Flávio opta pela radicalização
Senador criticou Alexandre de Moraes em evento: "Aqui tem sangue de Bolsonaro"
A disputa interna na pré-campanha de Flávio Bolsonaro já tem um vencedor.
Aqueles do núcleo pragmático, que acompanhavam o senador Rogério Marinho e recomendavam a moderação do pré-candidato, para ampliar a base de eleitores, foram derrotados.
Venceu o grupo dos radicais mais ideológicos, integrado pelos irmãos Bolsonaro, blogueiros no exterior e por alguns parlamentares do bolsonarismo raiz, com forte presença nas redes sociais.
Sangue de Bolsonaro
"Aqui tem sangue de Bolsonaro nesta porra", afirmou Flávio Bolsonaro durante evento rem Vitória, no Espírito Santo, no final de semana.
Em seguida, o senador criticou frontalmente o ministro do Supremo Tribunal Federal (STF) Alexandre de Moraes, que proibiu as visitas a Jair Bolsonaro, em prisão domiciliar, por 90 dias.
Até, então, Flávio vinha sendo mais cauteloso ao falar sobre o STF, talvez temendo medidas mais duras contra seu pai.
"Eu perdi as contas de quantas facadas o presidente Bolsonaro já levou. Ontem foi mais uma. Mas quero começar agradecendo a vocês. O Alexandre de Moraes, não é que ele não tenha coração. Ele parece sem alma. Parece uma potestade. Parece o demônio usando uma pessoa para fazer mal aos outros. Rasgando a lei, rasgando a Constituição", disse Flávio.

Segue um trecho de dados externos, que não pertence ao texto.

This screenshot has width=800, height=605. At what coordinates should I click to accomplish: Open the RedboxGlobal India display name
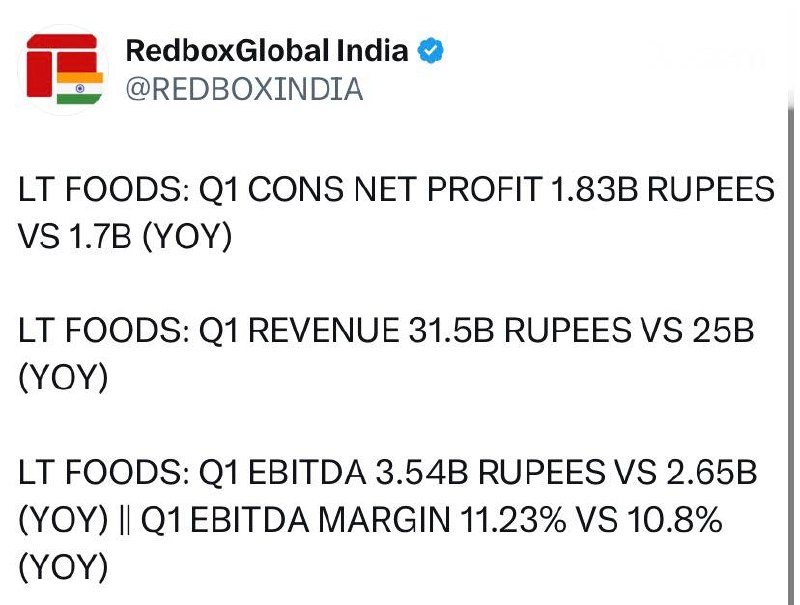[x=267, y=51]
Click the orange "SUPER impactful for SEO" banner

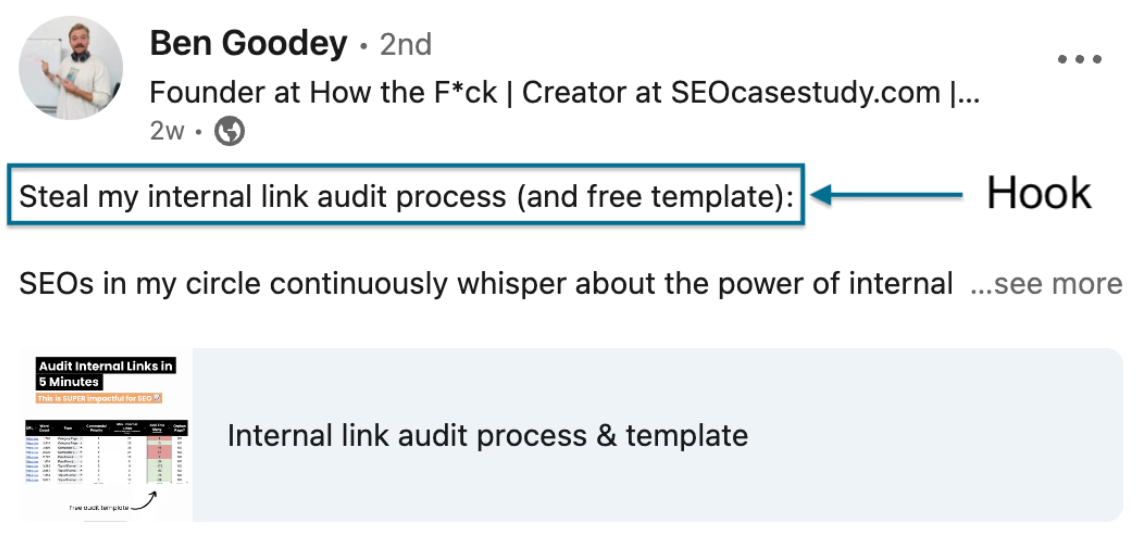click(x=99, y=398)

"É por isso que grande parte do povo brasileiro este ano só vai escolher senadores favoráveis ao impeachment de Alexandre de Moraes. Eu não vou baixar a cabeça. Eu não vou me intimidar. Isso vai me dar ainda mais força, e mais energia."
Segurança
No domingo, 19, Flávio disse que não pretende utilizar a equipe de segurança da Polícia Federal, por medo de infiltrados.

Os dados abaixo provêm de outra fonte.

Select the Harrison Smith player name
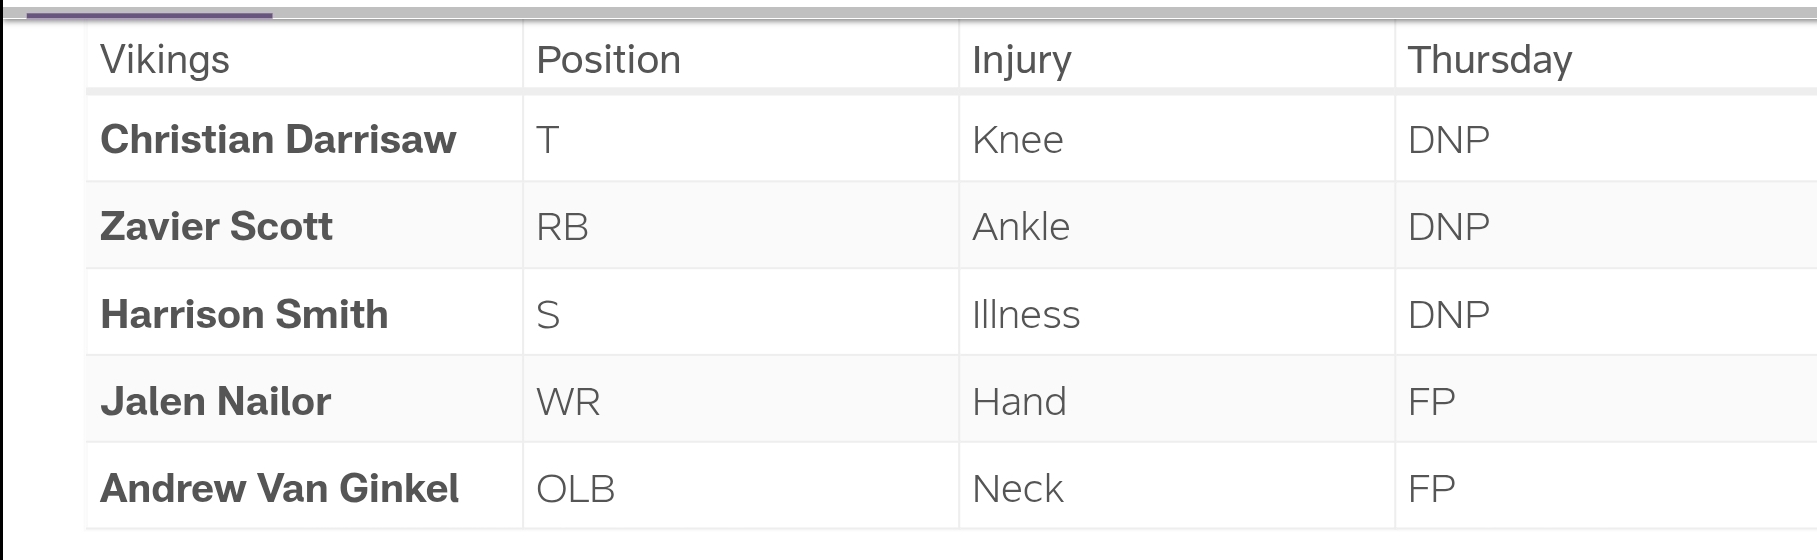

"Não confio no atual chefe da PF. Não vou correr o risco de ele próprio infiltrar pessoas na minha campanha", escreveu em suas redes sociais.
Lula
Contra o presidente Lula, Flávio também elevou o tom.
“Esse é o legado que o governo Lula tá deixando para todos os brasileiros. Imagina viver mais quatro anos nesse clima ruim. Precisamos só matar a cabeça da serpente, que está aqui no Brasil ainda, para a gente voltar a pensar em prosperidade, em liberdade, em segurança”, disse na semana passada.
Estratégia
A retórica mais dura pode ser o resultado de um cálculo de marketing político.
"Para ganhar do Lula, tem que ser bem anti-Lula. Para se destacar, tem que ser mais bolsonarista que o Bolsonaro. O Renan Santos entendeu isso. O brasileiro que não gosta de Lula não gosta de paz e amor", afirma o estrategista eleitoral Roberto Reis, colunista de Crusoé.
"O voto do Lula é o feminino. Flavio até pode tentar convencer esse eleitor, mas cai a cada inconsistência. Por isso, ele está arriscando mudar a linha para um tom mais agressivo."